BEGIN EXCERPTED PASSAGE
Print

Print


Excellent proposed work item for phase 2!

> -----Original Message-----
> From: Discussion of the Developing Date/Time Standards
> [mailto:[log in to unmask]] On Behalf Of Saašha Metsärantala
> Sent: Tuesday, June 28, 2011 4:21 PM
> To: [log in to unmask]
> Subject: [DATETIME] Reliability and probabilities
> 
> Hello!
> 
> In Annex A, there is a suggestion to implement reliability in the
> future.
> Hereby, I suggest to modify its syntax and implement it in level 2 now.
> 
> My suggestion focuses on both machine processing and human readability.
> It is also quite comprehensive and allows a granularity enough for most
> needs. Furthermore, its implementation would be really easy.
> 
> As of the EDTF specification, question marks occurring outside URIs are
> never followed by anything else than a tilde, a slash or a dash (which
> possibly could be extended to "T", "Z", and colon) - never a digit.
> 
> In my suggestion, question marks could be followed by one or two digits.
> That makes the BNF expression really easy with a rhs for UASymbol as:
> 
> ( "?" ( "0" | oneThru9 digit? )? | "~" )
> 
> thus we would also skip "?~".
> 
> Let's now focus on the semantics of this suggestion.
> 
> The first or only digit would be an indication of the reliability, with
> a 10-procent granularity. The digit one would represent a reliability
> of 10% and the digit nine would mean 90%. If the reliability is around
> zero, we could remove the whole date. If the reliability is (nearly)
> 100 percent, we could remove the question mark. The semantics of the
> digit zero would be "unknown reliabity".
> 
> When the first digit is non-zero, the optional second digit would
> indicate the statistical dispersion in a more or less Gauss-like pdf
> (not PDF!).
END EXCERPTED PASSAGE
BEGIN DATASET EXCERPT
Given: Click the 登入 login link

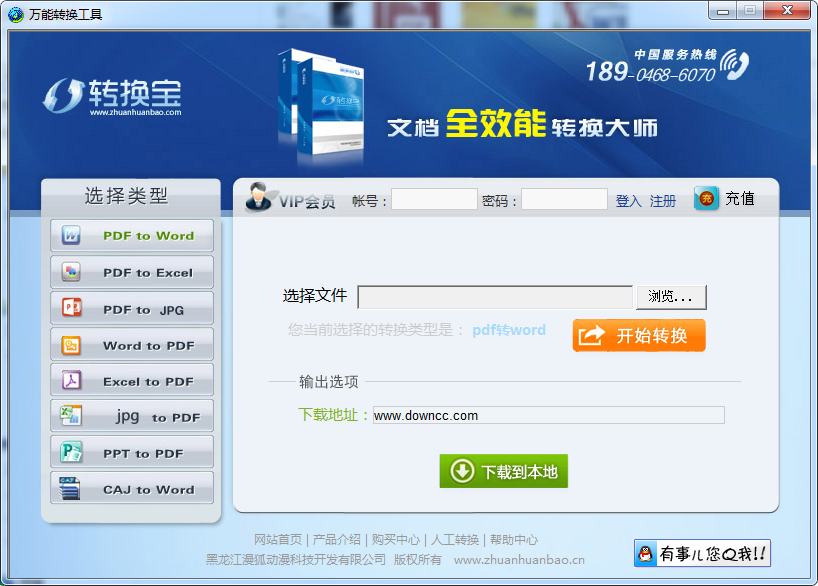Looking at the screenshot, I should (627, 200).
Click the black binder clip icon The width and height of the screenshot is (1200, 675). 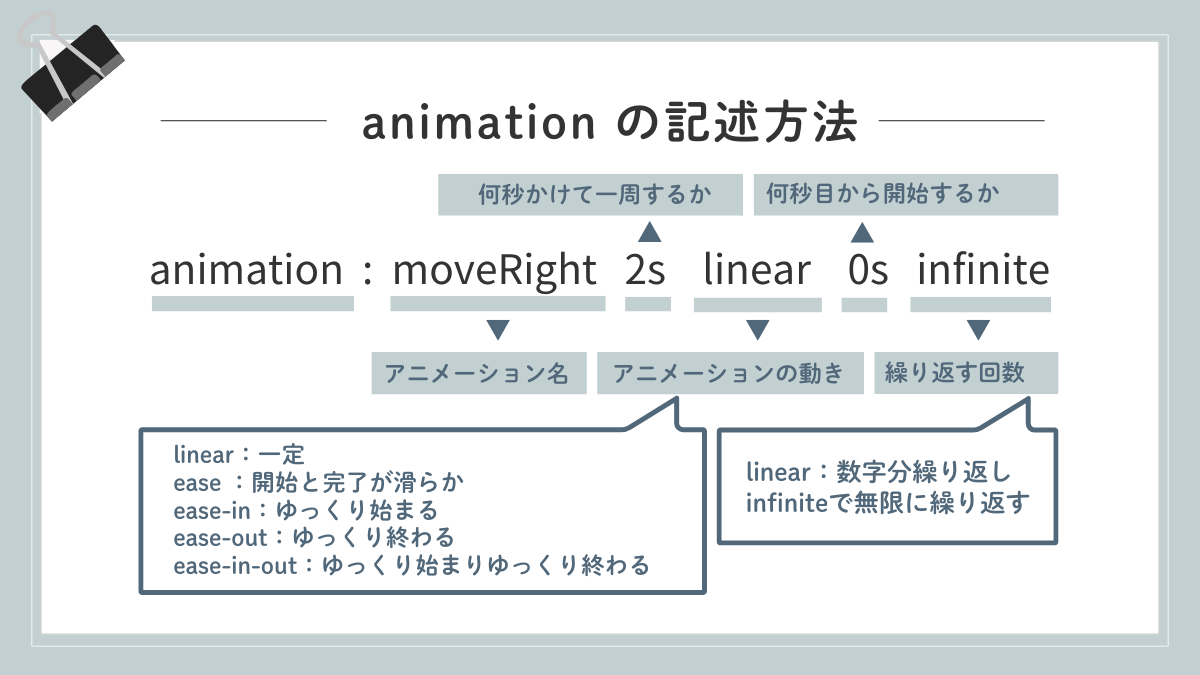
END DATASET EXCERPT
WHAT YOU WILL DO —
(A) Repeat, word for word, the part of the EDTF reliability message from "Excellent proposed work" to "level 2 now.".
(B) Continue the EDTF reliability message past its final sentence.

EXPECTED OUTPUTS —
(A)
Excellent proposed work item for phase 2!

> -----Original Message-----
> From: Discussion of the Developing Date/Time Standards
> [mailto:[log in to unmask]] On Behalf Of Saašha Metsärantala
> Sent: Tuesday, June 28, 2011 4:21 PM
> To: [log in to unmask]
> Subject: [DATETIME] Reliability and probabilities
> 
> Hello!
> 
> In Annex A, there is a suggestion to implement reliability in the
> future.
> Hereby, I suggest to modify its syntax and implement it in level 2 now.

(B)
> Roughly, that would be something quite similar to standard deviation.
> More precisely, I suggest that the digit one would mean plus / minus
> ten percent. Likewise, the digit four would mean plus / minus fourty
> percent.
> 
> Of course, we would remain within zero to 100 percent.
> 
> Here, I give some examples:
> 
> 2011?0 - maybe 2011, but with an unknown reliability
> 
> 2011?1 - with approximately 10 percent reliability, the date was 2011,
> that is 10(+undef/-undef)%
> 
> 2011?9 - with approximately 90 percent reliability, the date was 2011,
> that is 90(+undef/-undef)%
> 
> 2011?90 - with approximately 90 percent reliability, the date was 2011,
> that is 90(+0/-0)%
> 
> 2011?21 - with approximately 10 to 30 percent reliability, the date was
> 2011, that is 20(+10/-10)%
> 
> 2011?43 - with approximately 10 to 70 percent reliability, the date was
> 2011, that is 40(+30/-30)%
> 
> 2011?93 - with approximately 60 to 100 percent reliability, the date
> was 2011, that is 90(+10/-30)%, but the reliability is most likely
> around 90%.
> 
> 2011?82 - with approximately 60 to 100 percent reliability, the date
> was 2011, that is 80(+20/-20)%, but the reliability is most likely
> around 80%.
> 
> Both the syntax and the semantics are remarkably straightforward and
> easy to learn and implement. This would also probably cover most use
> cases.
> 
> A further improvement could of course be to introduce a third digit to
> take into account pdf asymetries, but I suggest to introduce the one-
> to-two-digit construction in the level two and leave the three-digit
> version in Annex A for possible future features.
> 
> Regards!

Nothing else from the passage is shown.